=== THE RECORDS ===
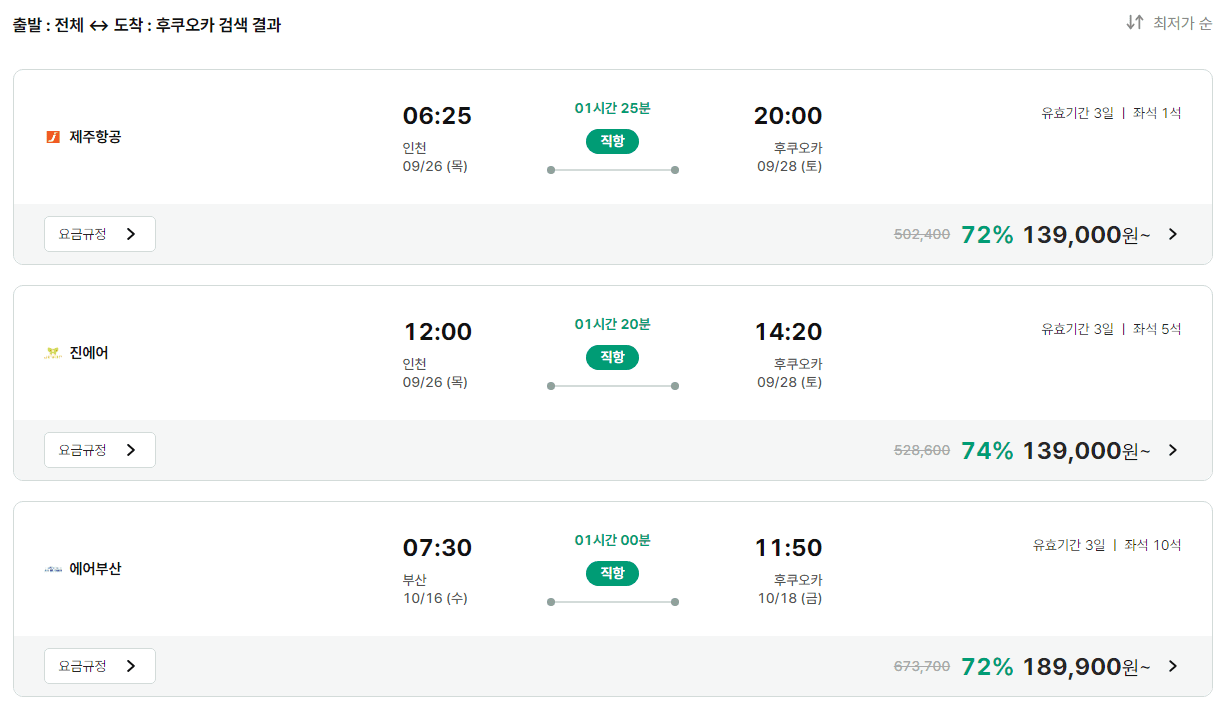This screenshot has width=1227, height=711.
Task: Select the 직항 badge on Air Busan flight
Action: pos(612,573)
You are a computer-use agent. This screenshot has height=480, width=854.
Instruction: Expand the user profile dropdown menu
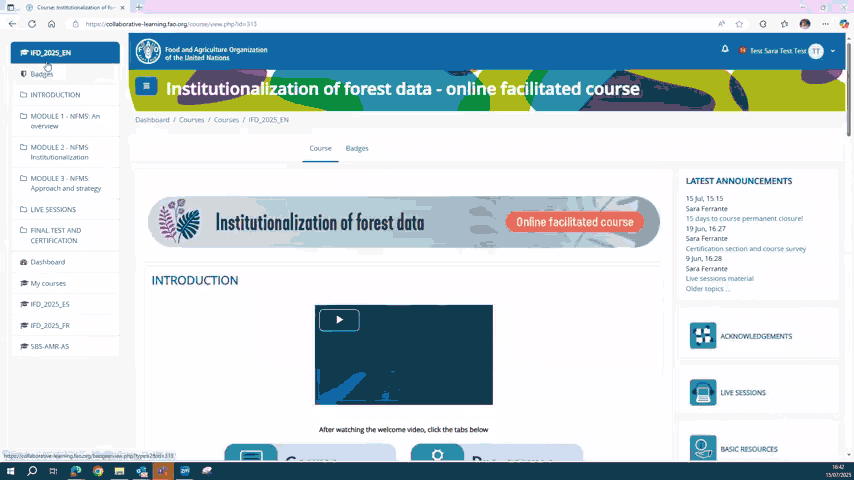(x=832, y=51)
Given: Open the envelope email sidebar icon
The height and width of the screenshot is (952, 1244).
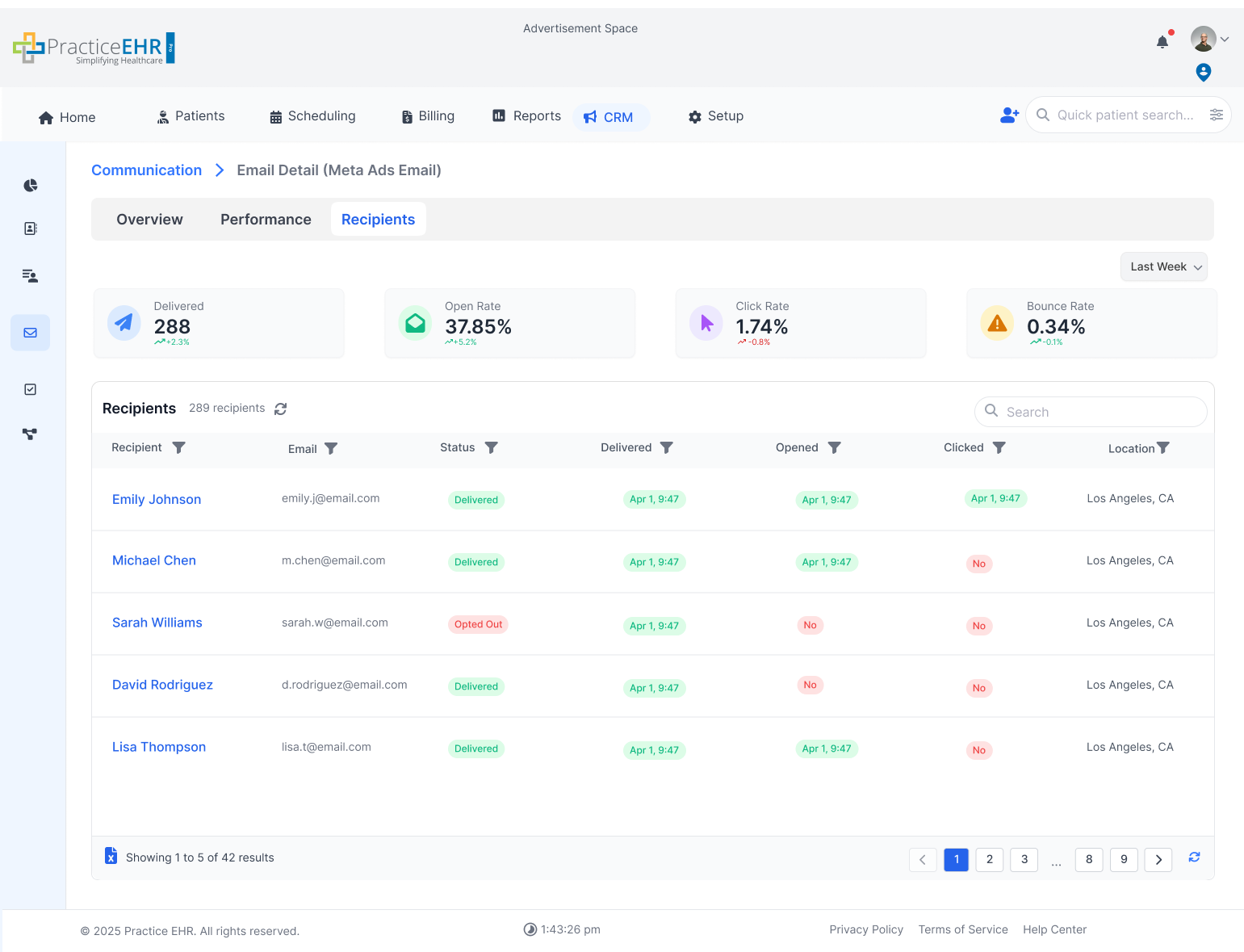Looking at the screenshot, I should 31,333.
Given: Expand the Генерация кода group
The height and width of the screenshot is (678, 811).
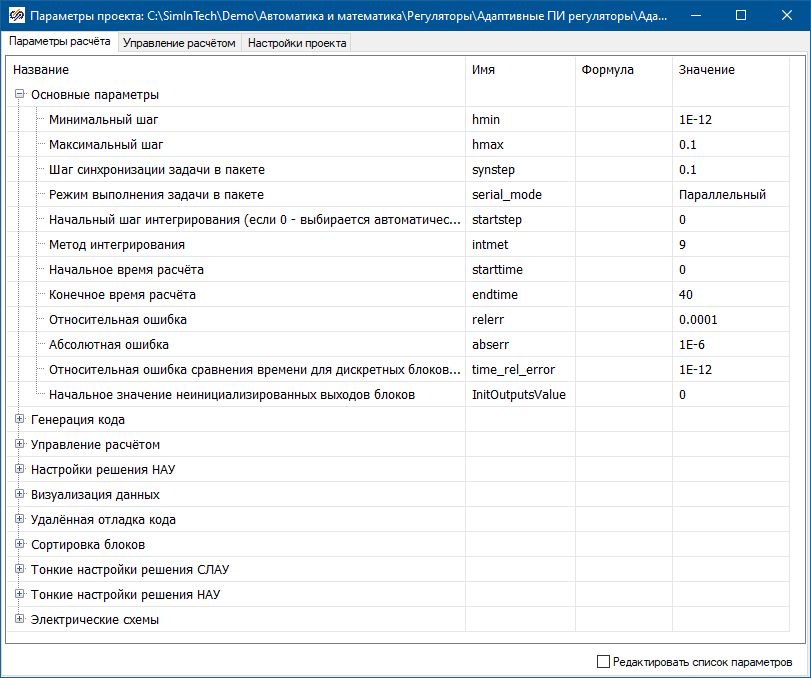Looking at the screenshot, I should coord(19,420).
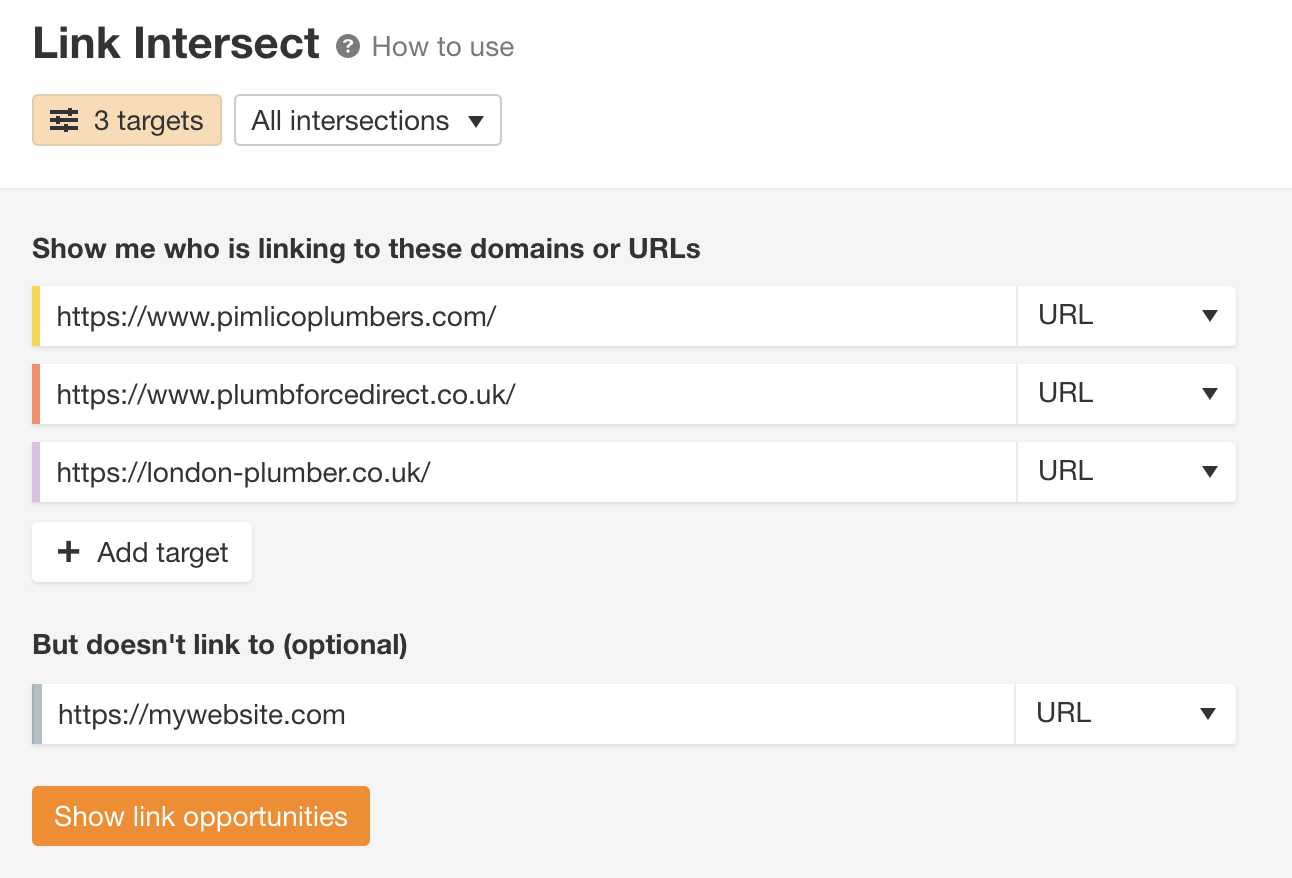Viewport: 1292px width, 878px height.
Task: Click the yellow color bar beside pimlicoplumbers URL
Action: click(36, 315)
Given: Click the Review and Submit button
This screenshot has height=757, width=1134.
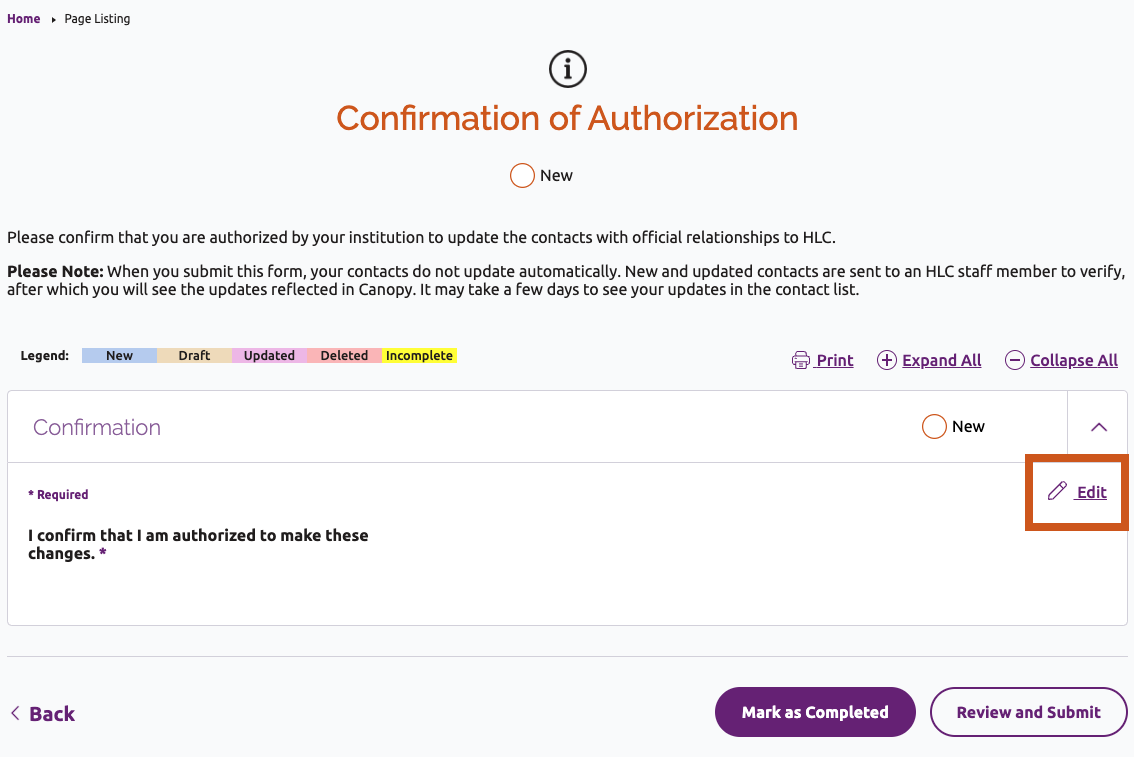Looking at the screenshot, I should (x=1028, y=712).
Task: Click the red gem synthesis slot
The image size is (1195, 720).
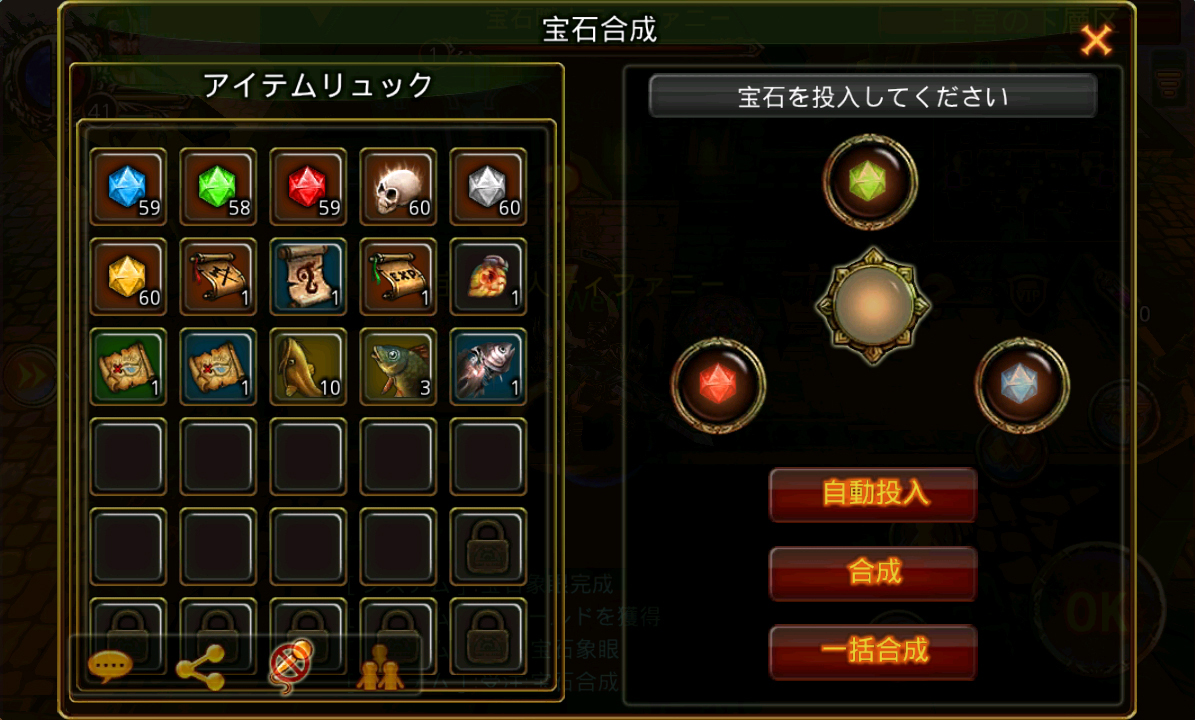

=== GIVEN REQUEST ===
Write out the entries verbatim, from the line containing "You are a computer-use" through the end of the entries, with both ends included. Leave out the pictures.

=== RESPONSE BELOW ===
You are a computer-use agent. This screenshot has height=480, width=854.
Instruction: Expand the user profile dropdown menu
(x=832, y=51)
Given: Open the envelope email sidebar icon
The height and width of the screenshot is (952, 1244).
Looking at the screenshot, I should 31,333.
Given: Expand the Генерация кода group
The height and width of the screenshot is (678, 811).
Looking at the screenshot, I should coord(19,420).
Viewport: 1292px width, 878px height.
Task: Click the yellow color bar beside pimlicoplumbers URL
Action: click(36, 315)
Given: Click the Review and Submit button
This screenshot has height=757, width=1134.
Looking at the screenshot, I should (x=1028, y=712).
Task: Click the red gem synthesis slot
The image size is (1195, 720).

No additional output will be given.